**Task description**
For the entries below, the expected answer is the line with "You are a GUI", the line with "Task: Select the Adblock Plus icon in toolbar", and every line between them, exactly as written, and nothing more.

**Data for analysis**

---+---

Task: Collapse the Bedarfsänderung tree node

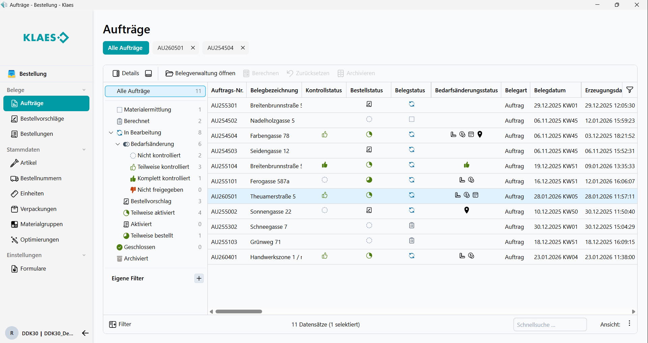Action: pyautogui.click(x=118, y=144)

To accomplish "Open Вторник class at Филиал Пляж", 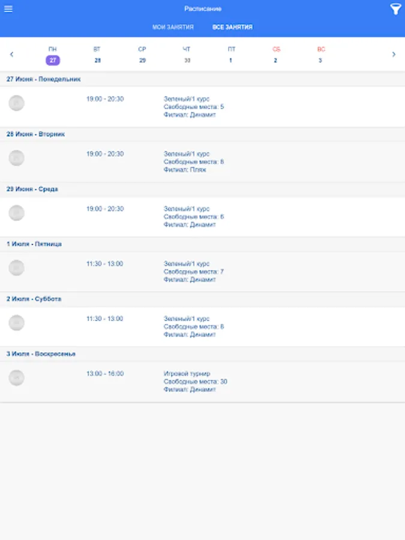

---+---

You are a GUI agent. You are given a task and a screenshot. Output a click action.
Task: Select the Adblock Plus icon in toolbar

---+---

**Answer to this problem**
You are a GUI agent. You are given a task and a screenshot. Output a click action.
Task: Select the Adblock Plus icon in toolbar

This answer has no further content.